Service discovery service (SDS)

The service discovery service is a generic REST based API used by Envoy to fetch cluster members. Lyft provides a reference implementation via the Python discovery service. That implementation uses AWS DynamoDB as the backing store, however the API is simple enough that it could easily be implemented on top of a variety of different backing stores. For each SDS cluster, Envoy will periodically fetch the cluster members from the discovery service. SDS is the preferred service discovery mechanism for a few reasons:

  • Envoy has explicit knowledge of each upstream host (vs. routing through a DNS resolved load balancer) and can make more intelligent load balancing decisions.
  • Extra attributes carried in the discovery API response for each host inform Envoy of the host’s load balancing weight, canary status, zone, etc. These additional attributes are used globally by the Envoy mesh during load balancing, statistic gathering, etc.

Generally active health checking is used in conjunction with the eventually consistent service discovery service data to making load balancing and routing decisions. This is discussed further in the following section.

On eventually consistent service discovery

Many existing RPC systems treat service discovery as a fully consistent process. To this end, they use fully consistent leader election backing stores such as Zookeeper, etcd, Consul, etc. Our experience has been that operating these backing stores at scale is painful.

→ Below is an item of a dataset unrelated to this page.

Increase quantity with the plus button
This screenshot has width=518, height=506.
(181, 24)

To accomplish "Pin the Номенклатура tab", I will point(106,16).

Envoy was designed from the beginning with the idea that service discovery does not require full consistency. Instead, Envoy assumes that hosts come and go from the mesh in an eventually consistent way. Our recommended way of deploying a service to service Envoy mesh configuration uses eventually consistent service discovery along with active health checking (Envoy explicitly health checking upstream cluster members) to determine cluster health. This paradigm has a number of benefits:

  • All health decisions are fully distributed. Thus, network partitions are gracefully handled (whether the application gracefully handles the partition is a different story).
  • When health checking is configured for an upstream cluster, Envoy uses a 2x2 matrix to determine whether to route to a host:
Discovery Status HC OK HC Failed
Discovered Route Don’t Route
Absent Route Don’t Route / Delete
Host discovered / health check OK
Envoy will route to the target host.
Host absent / health check OK:
Envoy will route to the target host. This is very important since the design assumes that the discovery service can fail at any time. If a host continues to pass health check even after becoming absent from the discovery data, Envoy will still route. Although it would be impossible to add new hosts in this scenario, existing hosts will continue to operate normally. When the discovery service is operating normally again the data will eventually re-converge.
Host discovered / health check FAIL
Envoy will not route to the target host. Health check data is assumed to be more accurate than discovery data.
Host absent / health check FAIL
Envoy will not route and will delete the target host. This is the only state in which Envoy will purge host data.